* **Extracted material**:
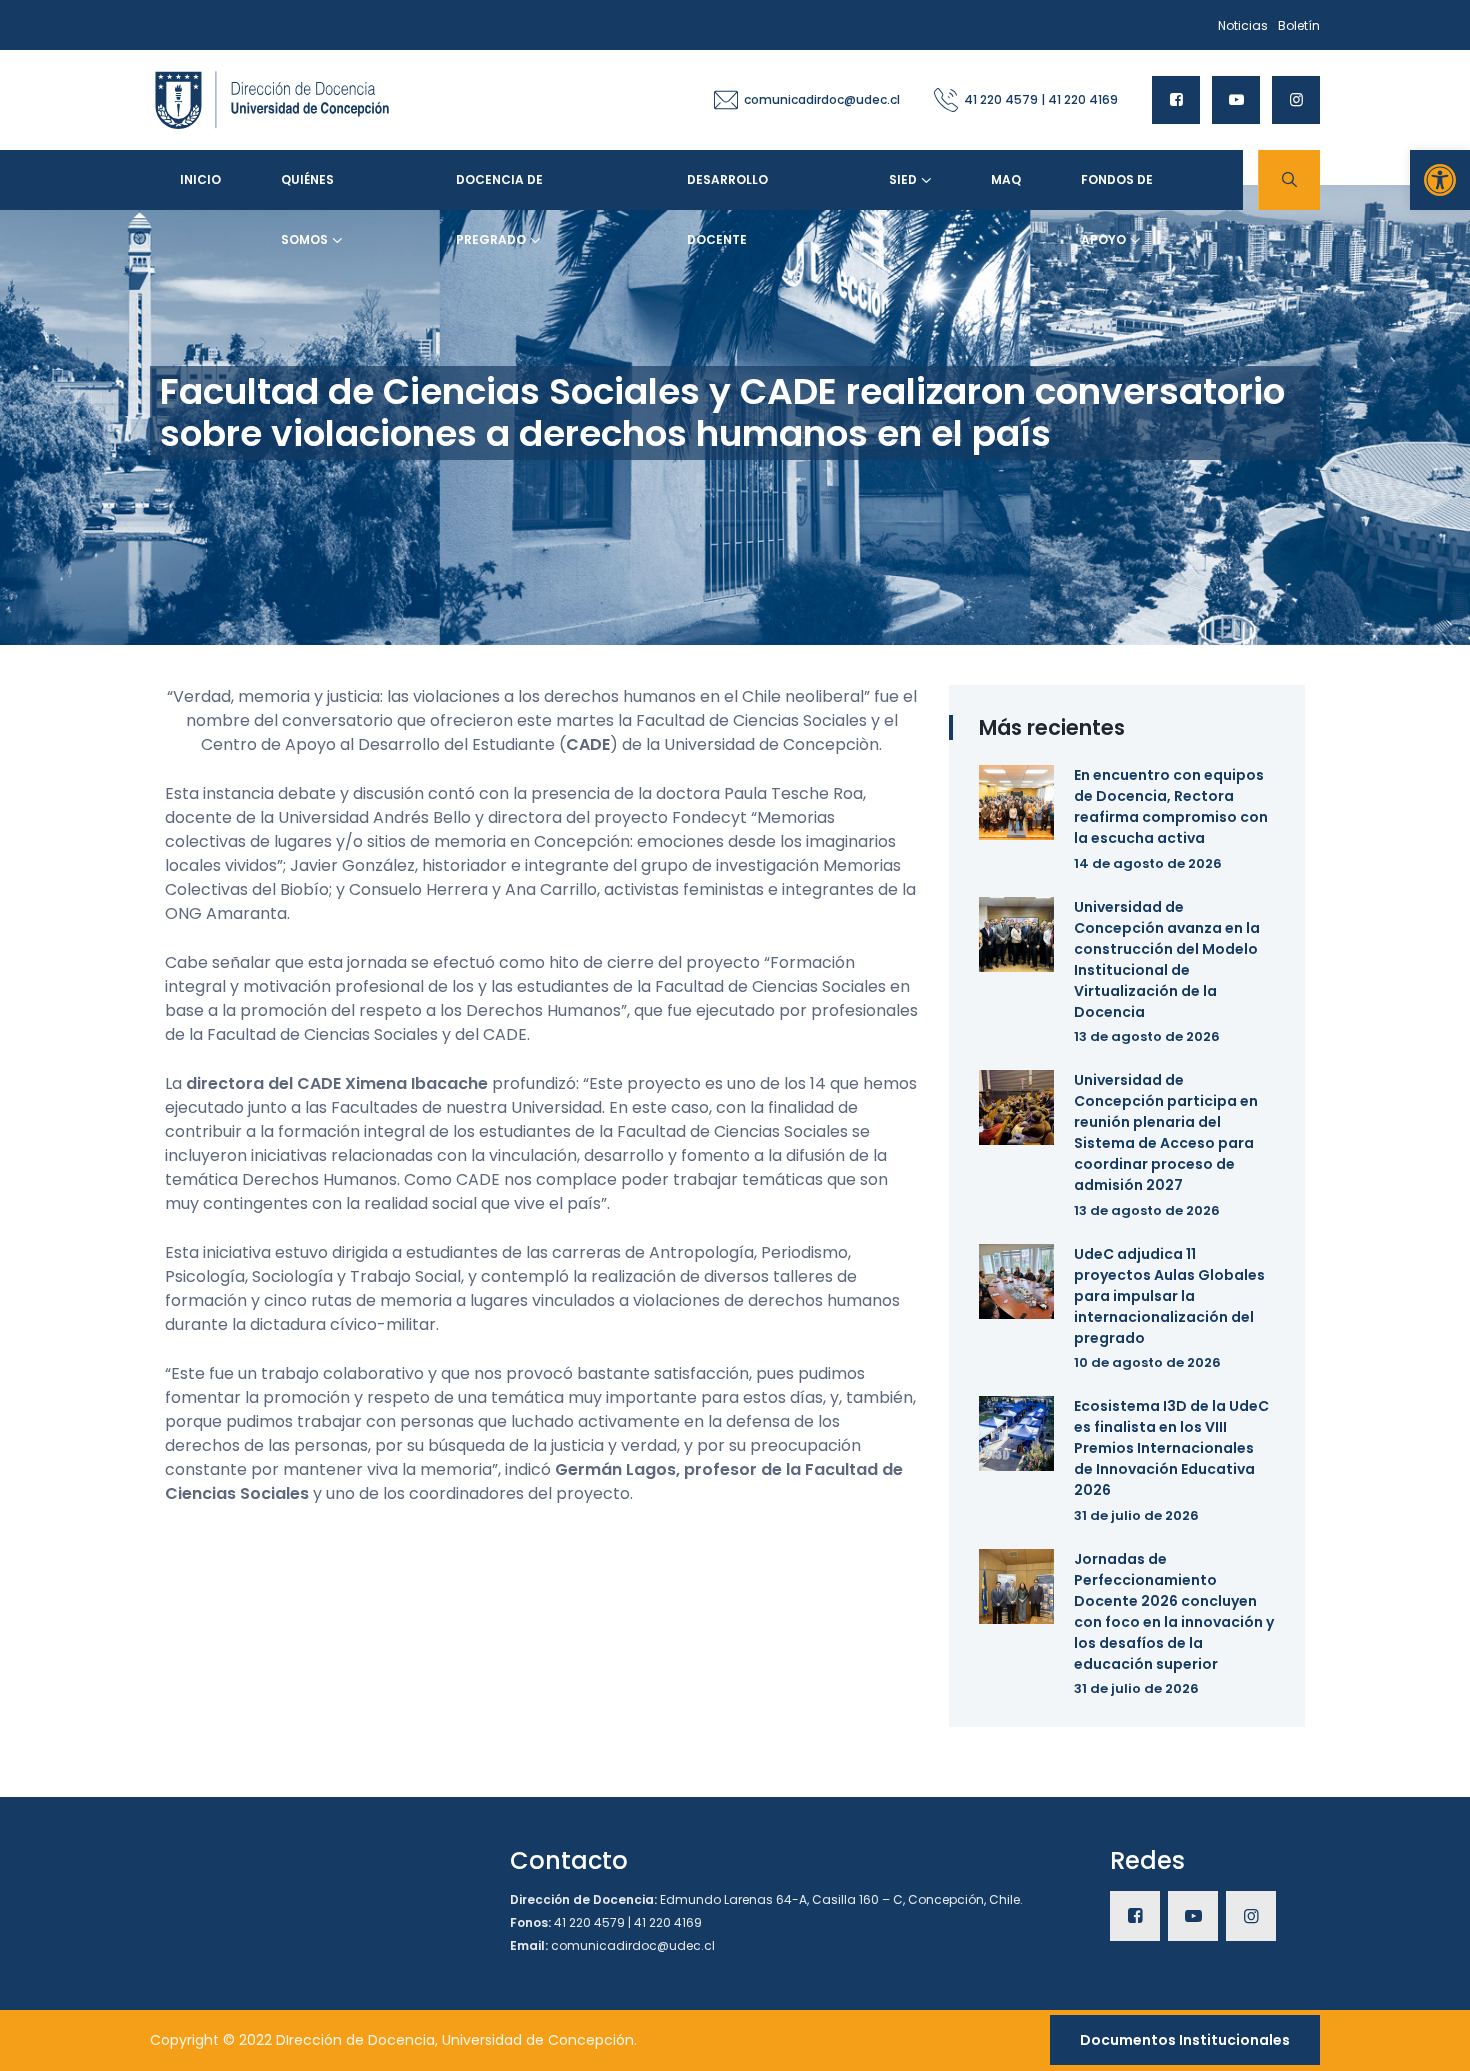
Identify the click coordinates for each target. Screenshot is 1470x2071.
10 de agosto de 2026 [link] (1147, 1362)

* * *

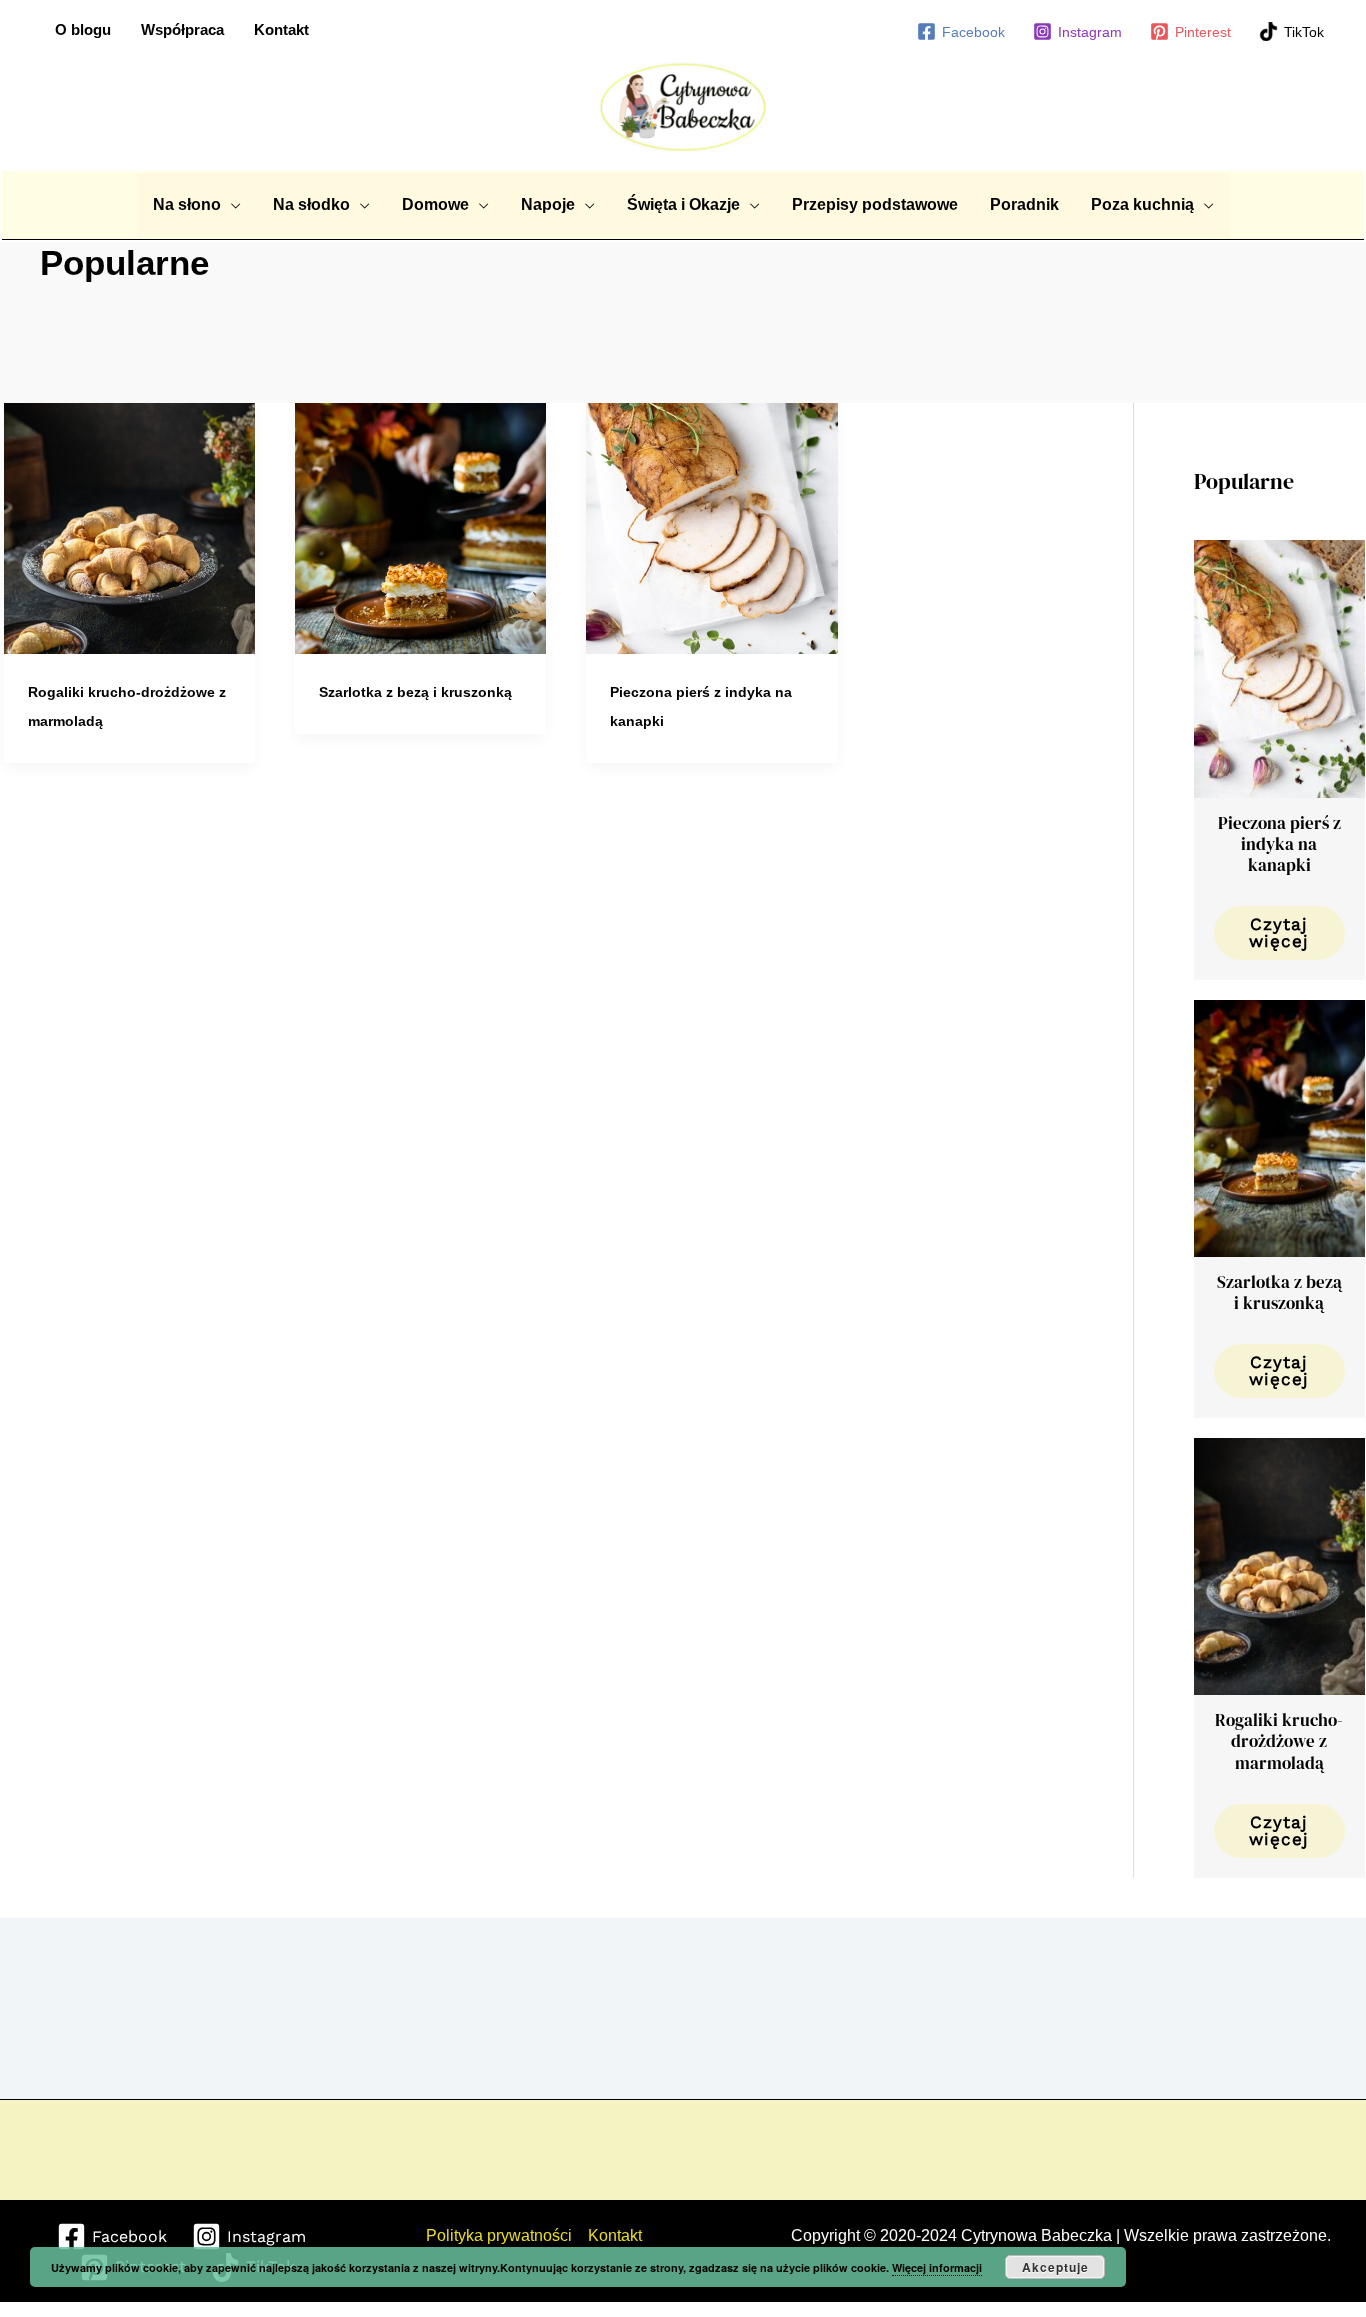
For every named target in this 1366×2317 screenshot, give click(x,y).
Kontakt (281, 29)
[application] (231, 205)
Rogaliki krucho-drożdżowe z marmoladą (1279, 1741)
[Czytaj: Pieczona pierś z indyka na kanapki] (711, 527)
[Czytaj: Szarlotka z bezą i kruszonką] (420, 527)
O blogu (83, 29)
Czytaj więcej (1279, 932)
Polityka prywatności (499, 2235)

* **Prompt**:
Take every line above that includes "click" and list it.

* **Answer section**:
Identify the click coordinates for each target. Screenshot is 1470x2071.
For every named target in this 1366×2317 screenshot, give click(x,y).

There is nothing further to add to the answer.